Content starts

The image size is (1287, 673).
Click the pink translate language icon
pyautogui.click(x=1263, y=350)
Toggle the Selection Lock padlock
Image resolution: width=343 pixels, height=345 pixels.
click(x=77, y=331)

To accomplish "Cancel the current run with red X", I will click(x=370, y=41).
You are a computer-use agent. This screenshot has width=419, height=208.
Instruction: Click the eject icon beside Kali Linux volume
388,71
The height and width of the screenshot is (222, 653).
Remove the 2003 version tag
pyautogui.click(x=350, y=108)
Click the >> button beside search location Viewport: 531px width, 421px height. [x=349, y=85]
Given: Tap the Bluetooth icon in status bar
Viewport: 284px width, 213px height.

Content ends

> _Your instructions_
Could you repeat every record above exactly as it is written?

> _Exercise response_
The image size is (1287, 673).
Click the pink translate language icon
pyautogui.click(x=1263, y=350)
Toggle the Selection Lock padlock
Image resolution: width=343 pixels, height=345 pixels.
click(x=77, y=331)

To accomplish "Cancel the current run with red X", I will click(x=370, y=41).
You are a computer-use agent. This screenshot has width=419, height=208.
Instruction: Click the eject icon beside Kali Linux volume
388,71
The height and width of the screenshot is (222, 653).
Remove the 2003 version tag
pyautogui.click(x=350, y=108)
Click the >> button beside search location Viewport: 531px width, 421px height. [x=349, y=85]
Given: Tap the Bluetooth icon in status bar
Viewport: 284px width, 213px height.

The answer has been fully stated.